Shotgun wedding of an 80-year-old man

From the Lindsay, Ontario Post, May 20, 1910.

“The story of the courtship and marriage of Mr. Michael Fraser, of Midland, a man of 84 years and worth about $100,000 [almost $2 million in 2017], and Miss Hannah Margaret Robertson, aged 30, daughter of the Rev. William Robertson, formerly a Presbyterian minister, now editor of the Dundas Banner, was told before Mr. Justice Riddell, at Osgoode Hall [Toronto] Saturday.”

The shotgun wedding case was brought before Justice Riddell by an application by Fraser’s family to have the marriage declared invalid because Fraser was claimed to be not mentally capable.

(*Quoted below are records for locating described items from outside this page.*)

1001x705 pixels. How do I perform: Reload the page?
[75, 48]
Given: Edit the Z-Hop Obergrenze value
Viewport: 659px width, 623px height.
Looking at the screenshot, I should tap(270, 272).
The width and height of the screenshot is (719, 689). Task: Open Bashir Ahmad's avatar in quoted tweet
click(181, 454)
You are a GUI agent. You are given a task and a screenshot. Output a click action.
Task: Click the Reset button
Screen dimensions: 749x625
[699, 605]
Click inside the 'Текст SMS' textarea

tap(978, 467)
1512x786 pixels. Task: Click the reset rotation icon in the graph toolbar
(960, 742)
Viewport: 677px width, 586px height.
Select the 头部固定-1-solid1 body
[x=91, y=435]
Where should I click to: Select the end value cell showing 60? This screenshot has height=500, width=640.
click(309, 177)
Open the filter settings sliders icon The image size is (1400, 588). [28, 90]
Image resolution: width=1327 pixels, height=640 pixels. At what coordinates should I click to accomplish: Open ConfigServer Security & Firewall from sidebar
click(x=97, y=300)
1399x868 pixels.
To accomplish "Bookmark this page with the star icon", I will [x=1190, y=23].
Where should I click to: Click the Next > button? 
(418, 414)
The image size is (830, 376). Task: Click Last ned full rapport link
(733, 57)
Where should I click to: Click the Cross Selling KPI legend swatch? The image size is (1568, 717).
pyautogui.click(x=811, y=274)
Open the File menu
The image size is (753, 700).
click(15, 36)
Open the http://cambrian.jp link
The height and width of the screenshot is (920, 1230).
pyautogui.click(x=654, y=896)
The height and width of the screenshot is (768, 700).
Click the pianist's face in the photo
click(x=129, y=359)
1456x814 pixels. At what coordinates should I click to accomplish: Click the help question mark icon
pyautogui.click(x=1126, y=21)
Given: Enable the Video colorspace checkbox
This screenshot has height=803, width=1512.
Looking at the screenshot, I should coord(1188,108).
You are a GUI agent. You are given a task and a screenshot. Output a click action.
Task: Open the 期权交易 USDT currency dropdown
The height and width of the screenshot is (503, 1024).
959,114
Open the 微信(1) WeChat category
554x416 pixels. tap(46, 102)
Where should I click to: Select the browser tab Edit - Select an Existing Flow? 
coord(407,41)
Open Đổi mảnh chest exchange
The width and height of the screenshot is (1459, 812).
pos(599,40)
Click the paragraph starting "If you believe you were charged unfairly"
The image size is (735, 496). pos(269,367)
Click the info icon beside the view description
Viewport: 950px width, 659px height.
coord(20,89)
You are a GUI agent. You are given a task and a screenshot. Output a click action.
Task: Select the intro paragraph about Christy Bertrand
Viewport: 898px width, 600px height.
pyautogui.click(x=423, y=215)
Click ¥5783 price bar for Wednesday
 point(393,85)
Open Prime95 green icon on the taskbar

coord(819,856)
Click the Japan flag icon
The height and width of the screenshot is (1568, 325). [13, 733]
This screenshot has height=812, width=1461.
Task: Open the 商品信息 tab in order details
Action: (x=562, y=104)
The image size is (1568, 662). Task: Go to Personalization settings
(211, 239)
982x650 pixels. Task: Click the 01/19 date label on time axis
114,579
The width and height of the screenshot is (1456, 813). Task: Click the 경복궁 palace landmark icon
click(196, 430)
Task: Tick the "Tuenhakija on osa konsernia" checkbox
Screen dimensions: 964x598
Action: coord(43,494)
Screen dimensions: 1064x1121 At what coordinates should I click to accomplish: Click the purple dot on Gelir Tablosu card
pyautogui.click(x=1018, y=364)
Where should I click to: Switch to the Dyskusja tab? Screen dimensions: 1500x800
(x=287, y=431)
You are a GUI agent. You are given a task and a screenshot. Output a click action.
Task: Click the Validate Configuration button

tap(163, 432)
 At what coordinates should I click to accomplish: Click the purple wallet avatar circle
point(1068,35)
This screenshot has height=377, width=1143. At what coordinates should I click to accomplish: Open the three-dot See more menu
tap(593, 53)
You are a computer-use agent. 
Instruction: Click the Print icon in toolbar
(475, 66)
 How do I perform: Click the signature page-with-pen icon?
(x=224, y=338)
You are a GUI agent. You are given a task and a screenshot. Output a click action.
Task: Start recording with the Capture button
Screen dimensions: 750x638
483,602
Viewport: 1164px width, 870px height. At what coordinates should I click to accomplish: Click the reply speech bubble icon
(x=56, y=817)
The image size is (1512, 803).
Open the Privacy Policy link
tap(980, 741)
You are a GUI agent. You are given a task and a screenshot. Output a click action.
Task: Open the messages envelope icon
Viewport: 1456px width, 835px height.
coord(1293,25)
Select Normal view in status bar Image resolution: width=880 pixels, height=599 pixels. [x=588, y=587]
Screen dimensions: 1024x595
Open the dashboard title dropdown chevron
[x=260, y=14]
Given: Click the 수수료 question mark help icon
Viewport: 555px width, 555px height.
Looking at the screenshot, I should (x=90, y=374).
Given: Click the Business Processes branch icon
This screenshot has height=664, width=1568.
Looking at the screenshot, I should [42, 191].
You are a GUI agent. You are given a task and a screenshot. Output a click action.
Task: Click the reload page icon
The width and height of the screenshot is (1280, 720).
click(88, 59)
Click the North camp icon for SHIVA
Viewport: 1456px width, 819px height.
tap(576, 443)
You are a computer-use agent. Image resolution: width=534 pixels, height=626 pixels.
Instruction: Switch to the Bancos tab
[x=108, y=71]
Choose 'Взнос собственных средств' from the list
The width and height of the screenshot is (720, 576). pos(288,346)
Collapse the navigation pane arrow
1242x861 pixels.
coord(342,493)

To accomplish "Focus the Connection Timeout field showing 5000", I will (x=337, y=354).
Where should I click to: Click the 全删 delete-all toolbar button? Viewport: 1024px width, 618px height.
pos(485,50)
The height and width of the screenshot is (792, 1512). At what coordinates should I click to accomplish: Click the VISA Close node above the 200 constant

The court was told that Rev. Robertson, his daughter and other relatives and friends, broke into Fraser’s house, “armed with a marriage licence and a borrowed wedding ring. The happy couple was promptly married by the bride’s father, the bridegroom attired… in a shirt, a pair of trousers and slippers.”

A.L. Macdonnell, counsel for the Fraser family, had a question for Justice Riddell: “When a woman of 30 meets a man of 84 only twice in a fortnight, and then only in the presence of another man who has told her the man has money, may we not presume what is the attraction?”

“Why not?” responded the judge. “When a woman gets to that age she is entitled to look after herself and think of her future.”